От старого мира революция сохранила лишь то, что всегда было чуждо этим институтам или могло существовать независимо от них. Революция менее всего была событием случайным. И хотя она застигла мир врасплох, она однако была завершением длительной работы, стремительным и бурным окончанием дела, над которым трудились десять поколений. Не будь революции, старое общественное здание все равно повсеместно обрушилось бы, где раньше, где позднее. Только оно разрушалось бы постепенно, камень за камнем, а не обвалилось бы все разом. Внезапно, болезненным резким усилием, без перехода, без предосторожностей и без пощады Революция завершила дело, которое мало-помалу завершилось само собой. Вот в чем ее значение.
Поразительно, что кажущееся сегодня столь ясным так долго оставалось запутанным и темным для самых проницательных умов.

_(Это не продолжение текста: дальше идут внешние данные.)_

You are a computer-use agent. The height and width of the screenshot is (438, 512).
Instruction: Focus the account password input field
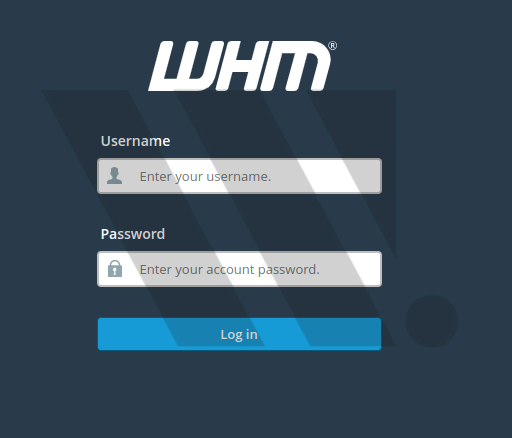pyautogui.click(x=239, y=269)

"Вы желали бы исправить злоупотребления вашего правительства, - обращается тот же Берк к французам, - но к чему искать новое? Почему бы вам не вернуться к давним традициям? Почему бы вам не ограничиться восстановлением былых вольностей? И если вам кажется невозможным восстановить стертые черты общественного устройства ваших предков, почему бы вам не обратить взор в нашу сторону? Здесь вы смогли бы найти старый закон, общий всей Европе". При этом Берк не замечает, что сам имеет дело с Революцией, которая и призвана уничтожить этот самый старый закон, общий для всей Европы; он не осознает вовсе, что речь может идти только об этом и ни о чем более.